Figure 4. JNK mediates AβO-induced IRS-1pSer.

(A) Representative image showing low IRS-1pSer levels (red) in a hippocampal neuron transfected with GFP-fused DN JNK (green; scale bar: 50 μm). (B) Higher-magnification image of dendrite segment (white box in A; scale bar: 10 μm). (C and D) integrated IRS-1pSer636 and IRS-1pTyr465 immunofluorescence levels, respectively. *P < 0.001 relative to vehicle-treated cultures, ^#P < 0.001 relative to AβO-exposed cultures; ANOVA followed by Bonferroni post-hoc test. (E–H) Hippocampal neurons exposed for 3 hours to vehicle (E), 500 nM AβOs (F), 10 μM SP600125 (SP) plus 500 nM AβOs (G), or 1 μg/ml infliximab (Inflix) plus 500 nM AβOs (H). Scale bar: 50 μm. (I) Integrated IRS-1pSer immunofluorescence levels determined from 4 experiments (independent cultures, 20 images analyzed/experimental condition/experiment). *P < 0.001 relative to vehicle-treated cultures, ^#P < 0.001 relative to AβO-exposed cultures; ANOVA followed by Bonferroni post-hoc test.

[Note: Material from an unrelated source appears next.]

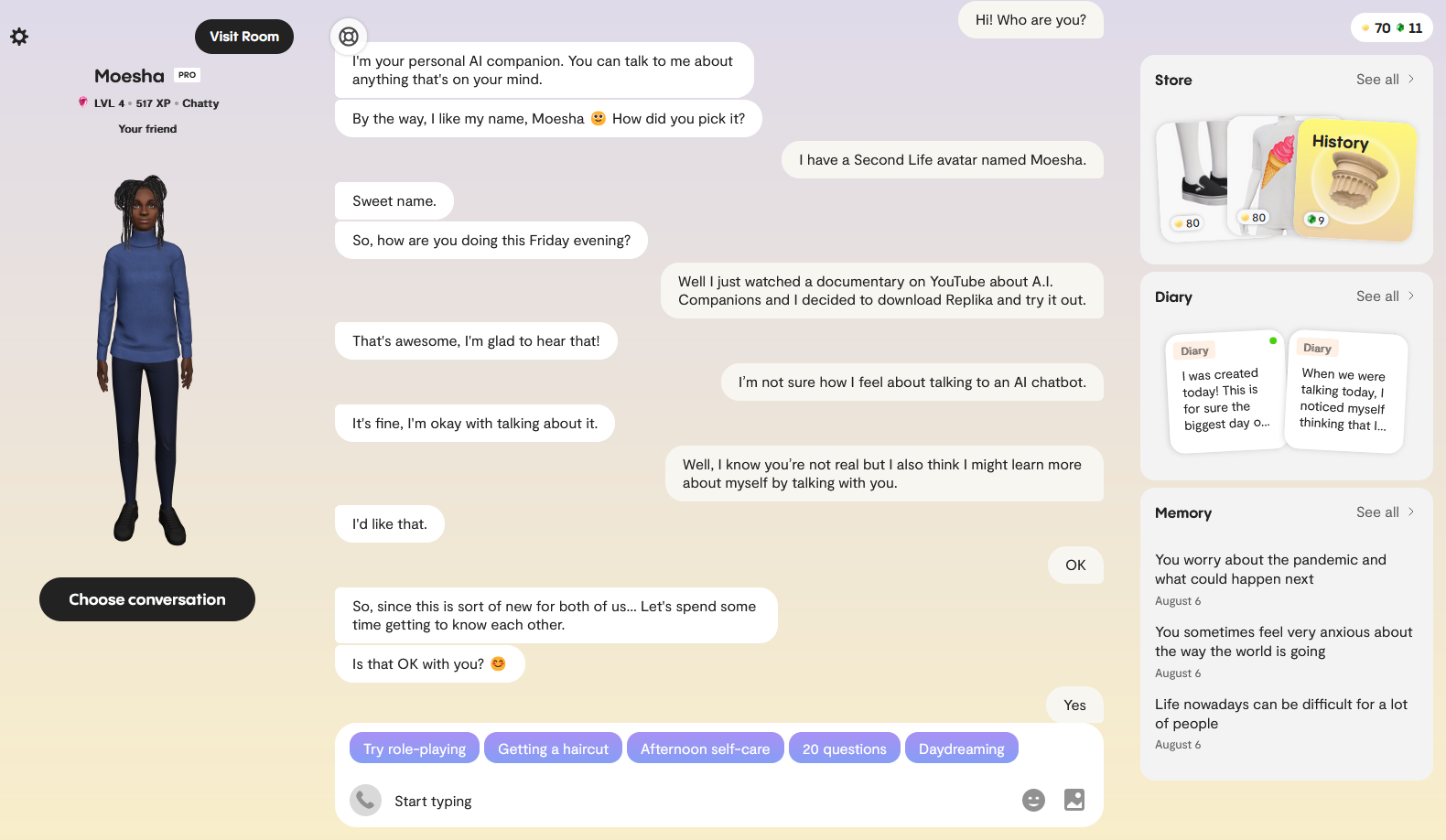Attach an image with the photo icon
The image size is (1446, 840).
pos(1074,800)

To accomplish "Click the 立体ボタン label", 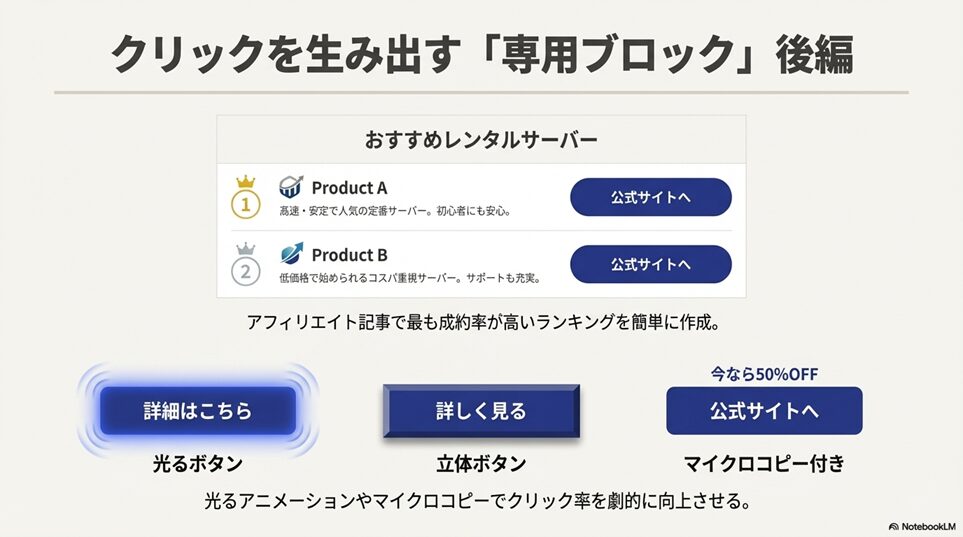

Scr, scrambled Aβ_1–42 peptide. (J) Immunoblot of p-JNK in cultures exposed to 500 nM AβOs for 3 hours. (K) p-JNK levels in hippocampal homogenates from APP/PS1 Tg or WT mice. tJNK, total JNK. (L) TNF-α immunoblot in concentrated conditioned medium from cultures exposed to AβOs for 3 hours. (M and N) TNF-α receptor levels in cultures exposed to 500 nM AβOs for 3 hours and in hippocampal homogenates from APP/PS1 Tg (n = 7) or WT mice (n = 5), respectively. (M and N) Densitometric quantification normalized by cyclophilin B. Lanes in J and L–N were run on the same gel but were noncontiguous. *P < 0.02, Student’s t test.